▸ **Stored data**

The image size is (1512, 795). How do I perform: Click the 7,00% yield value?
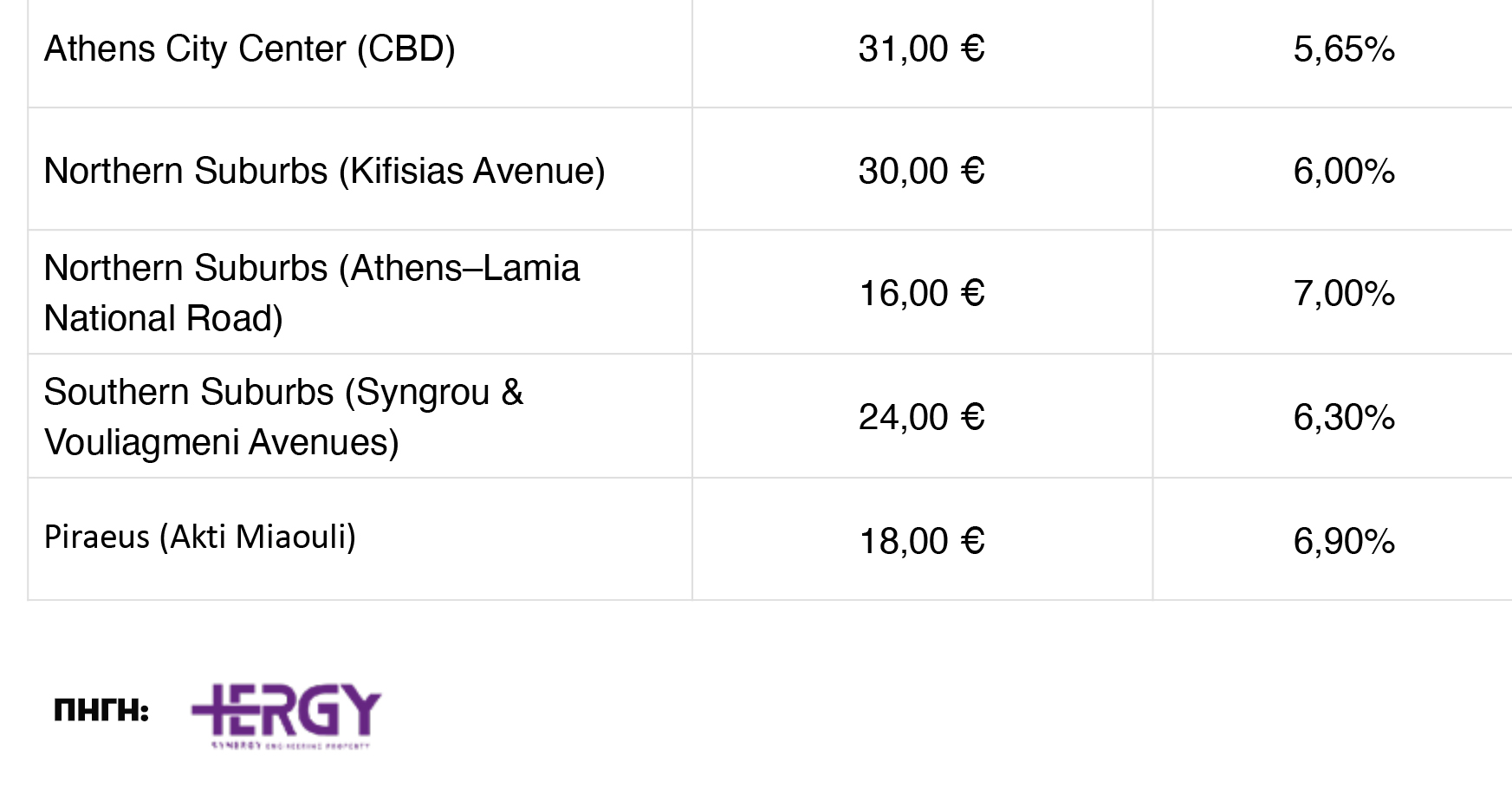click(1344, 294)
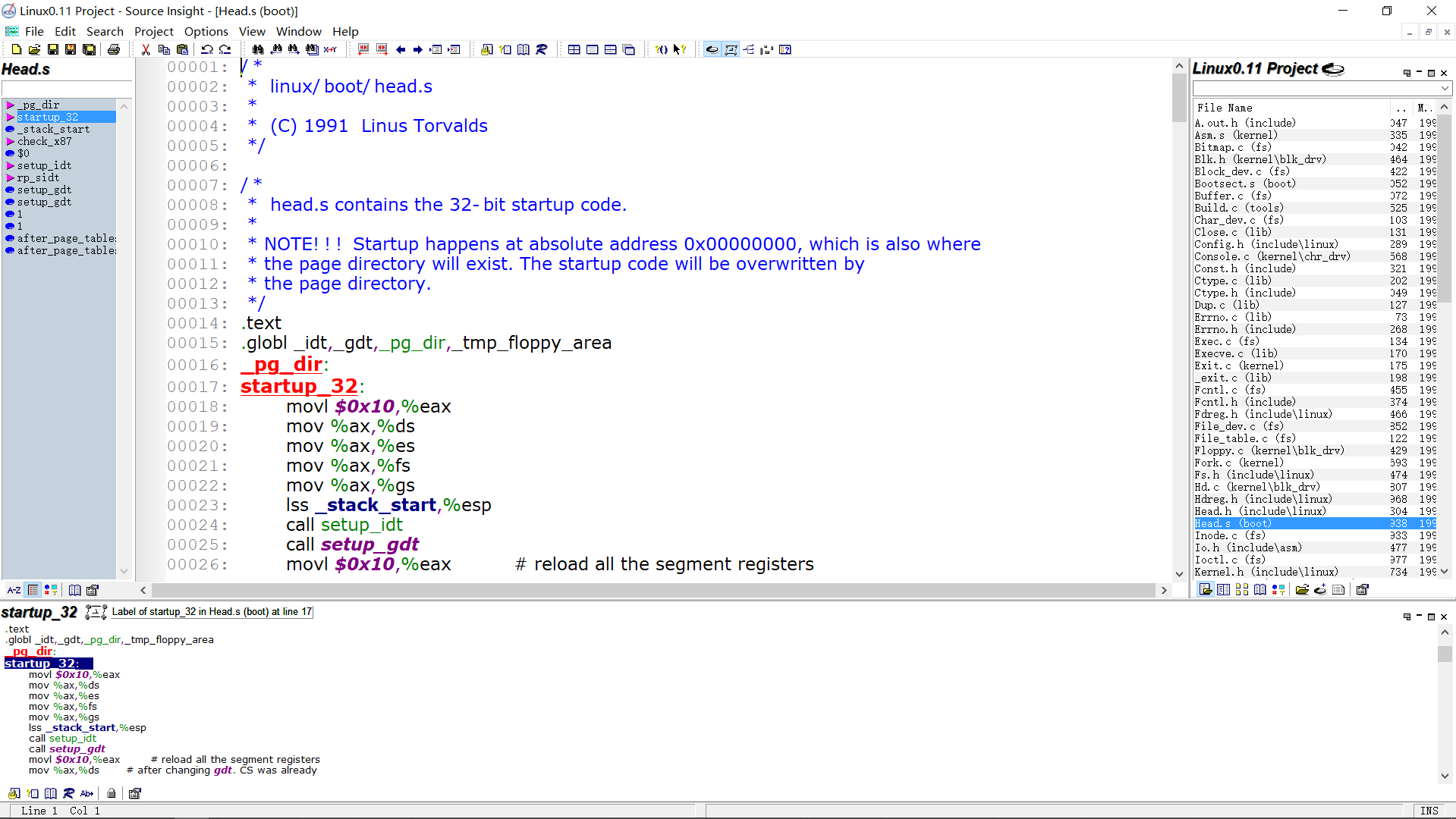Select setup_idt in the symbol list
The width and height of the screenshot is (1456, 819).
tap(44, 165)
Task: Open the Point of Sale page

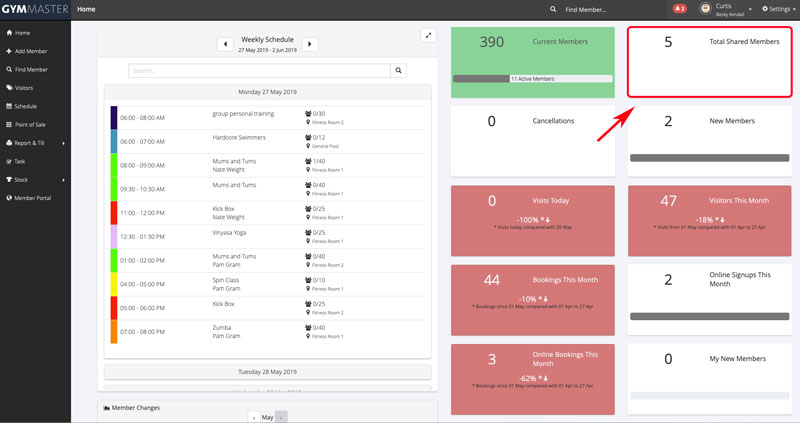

▸ **Assignment**
Give back each of the records above word for word, apart from the pictures.

▸ **Response below**
The image size is (1512, 795). How do I perform: Click the 7,00% yield value?
click(1344, 294)
Select setup_idt in the symbol list
The width and height of the screenshot is (1456, 819).
tap(44, 165)
Task: Open the Point of Sale page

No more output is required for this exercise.